En juillet 2012, l’Ocean park envisageait toujours l’importation de 30 nouveaux dauphins des Iles Salomon. Par contre, le projet d’importer des bélugas russes a pour sa part été abandonné.
Samuel Hung Ka-Yiu, président de la Hong Kong Dolphin Conservation Society, déclarait à la presse chinoise :
« Cet établissement devrait s’efforcer d’être plus transparent à propos des conditions de vie de ses captifs. Les dauphins libres vivent en moyenne entre 40 à 50 ans et le parc se vante souvent de ce que certains de ses détenus ont presque atteint cet âge. Mais la vraie question n’est pas tant de savoir jusqu’à quel âge un dauphin peut vivre, mais de quelle qualité est sa vie ! C’est cela qui nous préoccupe ».
Une préoccupation légitime, en effet.
Soucieux de démentir une fâcheuse information ternissant son image, l’Ocean Park a du beaucoup communiquer en cette fin du mois de mai 2013. Une vidéo nous montrait l’un des dauphins du Marine Mammal Breeding and Research Centre tentant de se suicider.
Les responsables du delphinarium assurent que l’animal se comportait de façon «normale ».
Largement propagée sur Facebook, les images sont pourtant explicites : Pinky, une delphine de l’Indo-Pacifique âgée de 14 ans, se jette bien avec violence contre la paroi du bassin.
Le parc a aussitôt rejeté toutes ces allégations de suicide ou de maltraitance à l’égard des dauphins.
«L’attribution de qualificatifs émotionnels humains aux comportements animaux n’est pas une façon correcte d’interpréter ou d’expliquer leurs actions. Le terme « tentative de suicide » n’a aucun sens dans le cas d’un dauphin. Ils sont bien trop stupides pour cela».
Comme le remarque le Dr Lori Marino, une fois encore, l’industrie de la captivité n’a de cesse que de disqualifier les prodigieuses capacités cognitives, sociales et émotionnelles des cétacés. Le suicide serait-il donc le dernier «propre de l’homme» en date ?
Courtney Vail rappelle tout de même que l’état mental des dauphins captifs est lamentable et que de tels comportements ne sont pas normaux.
Elle cite à ce propos quelques exemples :
* Au Miami Seaquarium, USA, en août 2000, “Pearl”, une femelle Tursiops est morte après avoir avalé un gobelet en plastique.
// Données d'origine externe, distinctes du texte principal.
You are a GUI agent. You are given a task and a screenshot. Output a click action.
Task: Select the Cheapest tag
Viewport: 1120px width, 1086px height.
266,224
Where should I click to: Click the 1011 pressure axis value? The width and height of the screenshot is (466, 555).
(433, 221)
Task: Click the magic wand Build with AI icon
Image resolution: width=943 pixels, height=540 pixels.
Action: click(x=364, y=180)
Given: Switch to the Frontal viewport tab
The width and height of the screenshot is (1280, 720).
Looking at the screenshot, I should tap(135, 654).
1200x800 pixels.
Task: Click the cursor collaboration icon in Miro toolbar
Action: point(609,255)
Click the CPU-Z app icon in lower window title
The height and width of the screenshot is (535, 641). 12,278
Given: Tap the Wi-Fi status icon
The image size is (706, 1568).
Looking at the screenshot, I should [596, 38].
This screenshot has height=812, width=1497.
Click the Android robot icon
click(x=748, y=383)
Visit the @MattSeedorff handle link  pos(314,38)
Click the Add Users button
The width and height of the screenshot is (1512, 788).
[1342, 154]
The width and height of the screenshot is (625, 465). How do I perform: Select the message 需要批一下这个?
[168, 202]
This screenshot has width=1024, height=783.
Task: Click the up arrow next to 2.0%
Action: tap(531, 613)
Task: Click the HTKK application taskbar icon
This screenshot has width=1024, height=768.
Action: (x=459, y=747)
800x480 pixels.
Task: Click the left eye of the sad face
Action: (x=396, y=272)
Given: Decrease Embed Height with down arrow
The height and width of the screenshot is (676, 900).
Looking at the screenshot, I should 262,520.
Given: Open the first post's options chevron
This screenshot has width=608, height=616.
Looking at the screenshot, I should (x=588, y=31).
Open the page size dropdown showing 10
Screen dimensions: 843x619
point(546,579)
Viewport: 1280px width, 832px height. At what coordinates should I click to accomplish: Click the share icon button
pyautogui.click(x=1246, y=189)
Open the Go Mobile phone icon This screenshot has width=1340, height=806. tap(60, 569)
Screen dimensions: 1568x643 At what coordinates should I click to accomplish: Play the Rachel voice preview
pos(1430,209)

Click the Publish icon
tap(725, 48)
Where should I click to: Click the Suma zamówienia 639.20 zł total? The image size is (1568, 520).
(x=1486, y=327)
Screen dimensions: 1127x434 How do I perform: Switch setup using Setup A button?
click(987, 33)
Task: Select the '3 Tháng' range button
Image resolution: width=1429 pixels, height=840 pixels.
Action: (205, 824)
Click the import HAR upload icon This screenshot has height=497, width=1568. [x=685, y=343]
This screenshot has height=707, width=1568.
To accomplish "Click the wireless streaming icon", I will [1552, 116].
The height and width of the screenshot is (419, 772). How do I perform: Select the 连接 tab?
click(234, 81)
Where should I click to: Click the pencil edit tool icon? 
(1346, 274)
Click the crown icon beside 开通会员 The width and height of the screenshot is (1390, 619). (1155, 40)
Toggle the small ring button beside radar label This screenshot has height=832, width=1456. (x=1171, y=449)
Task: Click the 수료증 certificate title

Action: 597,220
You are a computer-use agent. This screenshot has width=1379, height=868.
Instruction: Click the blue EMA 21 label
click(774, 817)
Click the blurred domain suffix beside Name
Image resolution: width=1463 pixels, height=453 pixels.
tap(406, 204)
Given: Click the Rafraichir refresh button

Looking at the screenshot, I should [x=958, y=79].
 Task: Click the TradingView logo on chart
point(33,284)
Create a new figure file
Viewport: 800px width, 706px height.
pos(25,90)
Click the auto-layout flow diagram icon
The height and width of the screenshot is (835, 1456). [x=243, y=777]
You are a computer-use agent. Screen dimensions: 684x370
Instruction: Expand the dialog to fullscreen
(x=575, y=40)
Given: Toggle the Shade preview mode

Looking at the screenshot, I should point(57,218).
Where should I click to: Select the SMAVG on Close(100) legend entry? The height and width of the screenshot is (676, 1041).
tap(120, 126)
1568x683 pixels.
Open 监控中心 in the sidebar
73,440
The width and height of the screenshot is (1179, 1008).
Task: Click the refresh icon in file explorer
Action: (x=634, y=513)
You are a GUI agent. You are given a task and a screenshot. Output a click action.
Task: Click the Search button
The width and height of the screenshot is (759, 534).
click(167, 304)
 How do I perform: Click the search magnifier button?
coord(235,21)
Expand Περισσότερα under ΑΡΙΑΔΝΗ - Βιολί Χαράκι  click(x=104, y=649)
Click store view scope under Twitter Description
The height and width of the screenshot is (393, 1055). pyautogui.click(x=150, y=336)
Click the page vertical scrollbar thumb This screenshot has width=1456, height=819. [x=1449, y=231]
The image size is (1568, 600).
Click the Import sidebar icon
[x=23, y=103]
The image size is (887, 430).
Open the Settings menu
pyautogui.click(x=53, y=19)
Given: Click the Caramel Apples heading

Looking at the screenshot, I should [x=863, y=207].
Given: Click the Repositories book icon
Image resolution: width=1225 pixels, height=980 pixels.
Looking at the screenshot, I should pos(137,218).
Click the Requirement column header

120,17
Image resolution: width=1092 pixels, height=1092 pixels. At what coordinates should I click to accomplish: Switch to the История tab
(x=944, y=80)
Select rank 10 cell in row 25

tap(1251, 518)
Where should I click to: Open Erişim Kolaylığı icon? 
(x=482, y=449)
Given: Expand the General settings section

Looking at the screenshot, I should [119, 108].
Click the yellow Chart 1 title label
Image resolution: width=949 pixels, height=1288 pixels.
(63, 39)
Le registre fédéral Marine Mammal Inventory Reports (MMIR) indique que les décès par « ingestion d’objets » sont communs en bassin. Nami, une orque capturée à Taiji, est morte l’estomac plein de pièces de monnaie.
*Harley, un delphineau de 7 mois, captif du Minnesota Zoo, a sauté hors de son bassin en 2006 et en est mort peu après. Sa mère l’a suivi de peu dans le trépas.
* Cette vidéo met en exergue de graves troubles psychiques chez un dauphin captif. En liberté, ils ne s’échouent jamais complètement hors de l’eau, si ce n’est pour mourir. Ici, comme au Parc Astérix à Paris, c’est pour échapper à la foule des autres dauphins entassés dans un bassin minuscule. Les captifs de se delphinarium sont au bord du suicide.
* Deux cas récents : celui d’une fausse orque se jetant hors de son bassin au Churaumi Aquarium d’Okinawa en juillet 2010 – un « suicide » farouchement démenti par la presse japonaise avec ensemble ! – et celui de Rand, un dauphin Tursiops qui fit de même en juillet 2010 au Marineland, en Floride. En fait, le MMIR indique que ce comportement a provoqué plusieurs décès par le passé.
* Deux cas anciens : en août 1967, Marineland a finalement libéré Bimbo le globicéphale, après 8 ans de captivité. Bimbo avait agressé d’autres animaux et ses propres gardiens, il avait brisé une fenêtre d’observation et placé sous sédatifs. Le Dr. M.E. Webber, un médecin spécialisé dans les soins aux cétacés, a décrit Bimbo comme un «psychotique»
Corky, l’orque du même Marineland, a également brisé la fenêtre d’observation le séparant du public, ce qui a entraîné la perte de plus d’un tiers de l’eau du bassin.
Le parc a pourtant déclaré que le fait de se jeter contre un mur était chez Pinky une « habitude unique, certes, mais fréquente, qu’elle manifeste depuis qu’elle très jeune et qui ne lui a jamais causé de blessures jusqu’ici ».
Samuel Hung a reconnu pour sa part que le parc avait procédé à quelques légères améliorations au fil des ans, en ralentissant par exemple ses importations de dauphins sauvages, mais qu’il continuait à entretenir le goût du public pour les spectacles de cétacés.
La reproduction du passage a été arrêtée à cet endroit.